Who are you, and why are you taking my wife away from me?”

But there was something wrong about the desperate face that stared back up at me. When people are strangled their skin turns red, and later blue. He was still pale as my hands crushed his trachea—and now I could see there was a seam of some kind just below my left index fingers, weaving its way over the surface of his skin...

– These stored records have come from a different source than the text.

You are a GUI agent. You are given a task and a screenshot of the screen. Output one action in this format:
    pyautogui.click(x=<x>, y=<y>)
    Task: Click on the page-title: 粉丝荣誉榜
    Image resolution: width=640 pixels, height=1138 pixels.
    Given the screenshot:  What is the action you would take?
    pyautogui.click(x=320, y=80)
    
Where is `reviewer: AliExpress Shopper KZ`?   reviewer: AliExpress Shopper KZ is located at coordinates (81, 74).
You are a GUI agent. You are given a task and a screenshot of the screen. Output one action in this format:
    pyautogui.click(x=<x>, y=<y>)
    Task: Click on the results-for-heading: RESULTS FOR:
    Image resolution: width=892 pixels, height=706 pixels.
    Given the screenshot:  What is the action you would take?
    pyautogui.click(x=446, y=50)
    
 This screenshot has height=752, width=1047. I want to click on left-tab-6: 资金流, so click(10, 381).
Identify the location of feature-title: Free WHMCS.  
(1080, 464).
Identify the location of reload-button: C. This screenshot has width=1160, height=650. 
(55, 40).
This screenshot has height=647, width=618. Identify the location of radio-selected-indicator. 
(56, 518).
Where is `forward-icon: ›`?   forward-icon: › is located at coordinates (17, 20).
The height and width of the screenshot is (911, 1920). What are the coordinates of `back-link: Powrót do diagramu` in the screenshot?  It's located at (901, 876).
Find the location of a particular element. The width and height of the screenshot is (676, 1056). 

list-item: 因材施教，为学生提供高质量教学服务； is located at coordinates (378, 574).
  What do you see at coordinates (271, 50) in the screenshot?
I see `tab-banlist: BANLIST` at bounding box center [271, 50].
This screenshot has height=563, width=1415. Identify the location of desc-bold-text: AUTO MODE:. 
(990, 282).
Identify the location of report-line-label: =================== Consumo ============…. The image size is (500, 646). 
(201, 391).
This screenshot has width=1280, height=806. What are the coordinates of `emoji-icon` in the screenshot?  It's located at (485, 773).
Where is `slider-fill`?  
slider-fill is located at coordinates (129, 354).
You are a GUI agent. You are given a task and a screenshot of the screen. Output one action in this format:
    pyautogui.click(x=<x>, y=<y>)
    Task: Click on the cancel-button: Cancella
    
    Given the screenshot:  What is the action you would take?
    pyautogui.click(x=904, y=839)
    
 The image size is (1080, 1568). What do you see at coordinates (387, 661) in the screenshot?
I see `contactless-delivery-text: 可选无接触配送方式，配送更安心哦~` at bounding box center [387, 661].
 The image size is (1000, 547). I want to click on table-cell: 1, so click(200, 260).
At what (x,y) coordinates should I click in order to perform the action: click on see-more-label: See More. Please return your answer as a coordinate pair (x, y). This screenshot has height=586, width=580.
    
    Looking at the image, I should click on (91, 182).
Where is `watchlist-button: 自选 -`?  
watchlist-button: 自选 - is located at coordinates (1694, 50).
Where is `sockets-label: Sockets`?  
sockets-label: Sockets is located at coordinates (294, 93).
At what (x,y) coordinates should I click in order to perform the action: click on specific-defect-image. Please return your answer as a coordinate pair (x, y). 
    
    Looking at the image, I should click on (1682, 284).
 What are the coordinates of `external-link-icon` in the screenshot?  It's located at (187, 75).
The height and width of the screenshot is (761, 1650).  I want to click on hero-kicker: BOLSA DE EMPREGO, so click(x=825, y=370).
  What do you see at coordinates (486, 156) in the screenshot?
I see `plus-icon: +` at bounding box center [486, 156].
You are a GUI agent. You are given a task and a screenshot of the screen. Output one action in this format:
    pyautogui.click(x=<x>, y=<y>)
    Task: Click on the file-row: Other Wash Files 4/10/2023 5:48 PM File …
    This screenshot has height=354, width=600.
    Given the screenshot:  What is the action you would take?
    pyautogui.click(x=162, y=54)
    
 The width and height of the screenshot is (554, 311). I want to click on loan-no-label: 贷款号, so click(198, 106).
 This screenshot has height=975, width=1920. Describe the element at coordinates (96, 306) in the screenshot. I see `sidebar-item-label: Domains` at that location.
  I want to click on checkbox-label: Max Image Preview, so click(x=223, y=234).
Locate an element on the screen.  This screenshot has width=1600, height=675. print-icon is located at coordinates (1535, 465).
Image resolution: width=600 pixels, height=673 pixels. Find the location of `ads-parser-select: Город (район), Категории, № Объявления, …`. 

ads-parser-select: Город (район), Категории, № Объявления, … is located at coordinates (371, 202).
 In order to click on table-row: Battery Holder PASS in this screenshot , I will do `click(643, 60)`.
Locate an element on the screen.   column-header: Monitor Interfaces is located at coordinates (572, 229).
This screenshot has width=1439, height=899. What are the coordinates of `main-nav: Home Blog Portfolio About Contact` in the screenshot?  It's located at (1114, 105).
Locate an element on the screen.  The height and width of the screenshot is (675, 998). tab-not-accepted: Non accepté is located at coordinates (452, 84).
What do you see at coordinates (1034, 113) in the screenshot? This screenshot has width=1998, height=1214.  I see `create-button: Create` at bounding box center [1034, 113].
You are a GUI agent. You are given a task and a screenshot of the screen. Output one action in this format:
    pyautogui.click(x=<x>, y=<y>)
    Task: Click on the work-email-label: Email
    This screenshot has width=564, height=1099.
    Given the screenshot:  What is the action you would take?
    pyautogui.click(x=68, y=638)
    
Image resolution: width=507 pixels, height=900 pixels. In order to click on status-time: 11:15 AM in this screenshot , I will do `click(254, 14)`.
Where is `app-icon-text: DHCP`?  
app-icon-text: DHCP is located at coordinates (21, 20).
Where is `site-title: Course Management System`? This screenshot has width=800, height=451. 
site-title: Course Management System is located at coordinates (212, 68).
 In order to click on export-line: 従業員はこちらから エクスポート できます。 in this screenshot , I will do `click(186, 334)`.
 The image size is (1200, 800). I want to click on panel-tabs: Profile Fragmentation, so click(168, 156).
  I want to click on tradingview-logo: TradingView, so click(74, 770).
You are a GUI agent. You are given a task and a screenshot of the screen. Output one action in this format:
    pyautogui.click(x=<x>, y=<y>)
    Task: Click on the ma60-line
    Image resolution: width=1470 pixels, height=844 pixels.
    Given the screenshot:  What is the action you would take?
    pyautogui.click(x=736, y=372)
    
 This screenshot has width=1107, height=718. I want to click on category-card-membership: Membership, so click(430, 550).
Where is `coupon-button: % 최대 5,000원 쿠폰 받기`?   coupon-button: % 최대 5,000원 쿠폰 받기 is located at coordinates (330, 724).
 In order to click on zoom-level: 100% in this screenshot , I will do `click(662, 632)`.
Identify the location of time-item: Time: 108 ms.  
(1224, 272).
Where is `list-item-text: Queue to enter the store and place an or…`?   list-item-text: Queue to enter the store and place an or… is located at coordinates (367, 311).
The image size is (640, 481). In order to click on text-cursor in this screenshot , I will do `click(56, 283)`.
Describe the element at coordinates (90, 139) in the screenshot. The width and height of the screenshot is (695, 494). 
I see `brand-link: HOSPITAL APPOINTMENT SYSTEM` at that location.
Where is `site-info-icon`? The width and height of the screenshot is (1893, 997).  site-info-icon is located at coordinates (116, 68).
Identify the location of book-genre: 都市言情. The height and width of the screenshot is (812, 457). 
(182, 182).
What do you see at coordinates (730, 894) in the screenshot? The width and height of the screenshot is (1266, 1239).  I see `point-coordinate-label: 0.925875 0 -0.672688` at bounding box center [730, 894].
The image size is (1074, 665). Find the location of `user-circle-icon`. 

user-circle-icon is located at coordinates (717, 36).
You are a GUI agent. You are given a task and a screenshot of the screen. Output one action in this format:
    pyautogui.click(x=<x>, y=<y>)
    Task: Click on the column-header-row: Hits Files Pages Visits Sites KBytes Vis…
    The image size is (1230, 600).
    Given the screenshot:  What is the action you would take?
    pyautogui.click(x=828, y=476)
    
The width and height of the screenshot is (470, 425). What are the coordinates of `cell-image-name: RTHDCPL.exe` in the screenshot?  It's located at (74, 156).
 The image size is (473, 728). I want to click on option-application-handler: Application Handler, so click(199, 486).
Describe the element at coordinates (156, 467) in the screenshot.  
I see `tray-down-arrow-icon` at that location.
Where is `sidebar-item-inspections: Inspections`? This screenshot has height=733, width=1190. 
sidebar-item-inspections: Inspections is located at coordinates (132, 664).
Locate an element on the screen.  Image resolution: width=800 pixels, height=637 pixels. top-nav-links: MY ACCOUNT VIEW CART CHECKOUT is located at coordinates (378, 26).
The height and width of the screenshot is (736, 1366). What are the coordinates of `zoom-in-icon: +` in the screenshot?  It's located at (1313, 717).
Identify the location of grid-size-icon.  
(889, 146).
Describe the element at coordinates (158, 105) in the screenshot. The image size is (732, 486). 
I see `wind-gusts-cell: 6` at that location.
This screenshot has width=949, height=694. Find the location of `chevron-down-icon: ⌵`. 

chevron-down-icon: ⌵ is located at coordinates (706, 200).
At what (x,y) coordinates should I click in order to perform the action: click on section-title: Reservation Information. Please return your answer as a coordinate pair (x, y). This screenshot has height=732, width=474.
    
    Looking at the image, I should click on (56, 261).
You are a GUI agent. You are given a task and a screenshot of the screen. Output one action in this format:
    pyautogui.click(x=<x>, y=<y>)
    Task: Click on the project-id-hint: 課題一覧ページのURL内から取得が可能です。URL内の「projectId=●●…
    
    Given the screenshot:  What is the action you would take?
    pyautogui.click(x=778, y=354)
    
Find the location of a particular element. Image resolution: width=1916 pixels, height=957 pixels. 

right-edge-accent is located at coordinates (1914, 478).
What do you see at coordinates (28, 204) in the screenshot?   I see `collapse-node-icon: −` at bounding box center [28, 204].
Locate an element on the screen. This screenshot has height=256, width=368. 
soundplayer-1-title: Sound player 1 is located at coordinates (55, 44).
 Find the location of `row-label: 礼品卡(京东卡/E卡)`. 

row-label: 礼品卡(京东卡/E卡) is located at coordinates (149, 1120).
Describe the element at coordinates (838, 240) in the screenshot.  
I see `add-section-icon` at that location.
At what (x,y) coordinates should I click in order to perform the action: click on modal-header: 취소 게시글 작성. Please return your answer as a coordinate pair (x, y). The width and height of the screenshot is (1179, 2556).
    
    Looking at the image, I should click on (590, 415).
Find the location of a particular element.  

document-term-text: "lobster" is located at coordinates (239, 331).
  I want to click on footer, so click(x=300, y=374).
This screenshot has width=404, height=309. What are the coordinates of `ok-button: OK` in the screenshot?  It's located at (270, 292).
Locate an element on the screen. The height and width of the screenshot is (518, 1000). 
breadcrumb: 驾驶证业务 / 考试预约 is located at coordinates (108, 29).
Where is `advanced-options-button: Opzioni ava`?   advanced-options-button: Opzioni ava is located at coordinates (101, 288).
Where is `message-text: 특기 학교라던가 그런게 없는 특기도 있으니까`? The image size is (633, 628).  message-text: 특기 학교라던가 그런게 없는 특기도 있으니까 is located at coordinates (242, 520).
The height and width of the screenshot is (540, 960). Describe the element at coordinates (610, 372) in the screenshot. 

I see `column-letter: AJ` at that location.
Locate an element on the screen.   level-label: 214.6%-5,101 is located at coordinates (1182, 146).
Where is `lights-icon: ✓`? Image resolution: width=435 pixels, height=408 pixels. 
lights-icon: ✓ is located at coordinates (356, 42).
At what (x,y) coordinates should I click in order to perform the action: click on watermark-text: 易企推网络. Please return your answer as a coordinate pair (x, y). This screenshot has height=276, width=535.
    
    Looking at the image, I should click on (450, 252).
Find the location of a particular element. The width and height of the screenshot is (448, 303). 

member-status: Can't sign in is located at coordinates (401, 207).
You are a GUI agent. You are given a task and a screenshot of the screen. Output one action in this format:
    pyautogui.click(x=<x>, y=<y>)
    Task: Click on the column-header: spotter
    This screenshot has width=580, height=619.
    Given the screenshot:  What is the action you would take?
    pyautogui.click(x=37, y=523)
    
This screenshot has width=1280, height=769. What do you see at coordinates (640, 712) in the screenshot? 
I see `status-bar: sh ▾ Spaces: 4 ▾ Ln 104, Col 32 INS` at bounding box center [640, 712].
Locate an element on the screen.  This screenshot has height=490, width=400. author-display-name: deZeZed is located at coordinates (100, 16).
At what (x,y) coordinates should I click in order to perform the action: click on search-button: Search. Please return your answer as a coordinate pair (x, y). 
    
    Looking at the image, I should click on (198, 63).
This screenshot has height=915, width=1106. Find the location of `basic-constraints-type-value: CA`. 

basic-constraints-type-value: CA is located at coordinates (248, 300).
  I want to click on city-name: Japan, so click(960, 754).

I stopped choking him to loop my fingers under this seam, and I pulled hard. “Freder” screamed, and for a moment I wondered if I had become unhinged enough to flay the man with my savage jerk. But underneath the skin I removed was another face, and I saw at once that it was Oliver.

It all fell into place.

They were geniuses, after all, he and Vivian. They would have anticipated that I began formulating theories when I felt her flinch away from me when Zabor was searching for us. As I later learned, they would have also viewed it as a warning sign that I had read Zabor's notes when working with the authorities against him. If they were to continue the affair they had been conducting for nearly the entire course of what Vivian and I shared—what I thought we shared—they would need to be clever. I dimly remembered something about a letter from Oliver marked as being from China. To sail from China to Perth, to disguise oneself, and to conduct a desperate final indulgence of an affair before marriage stole away one party from the other forever, would all be easy feats for a student of the Suki Institute. I had a vision of Oliver creating the mask on the boat ride over, in between late-night radio talks with Vivian—the masks were a special polymer of his, no doubt. He was a polymath of polymaths, that boy.

It didn't matter. My nose is sensitive and my eyes recognize the look of tangled sheets. I braced myself to kill Oliver, our friendship gone in a moment. But Vivian came up behind me, and with an unknown object struck my head. Everything went black.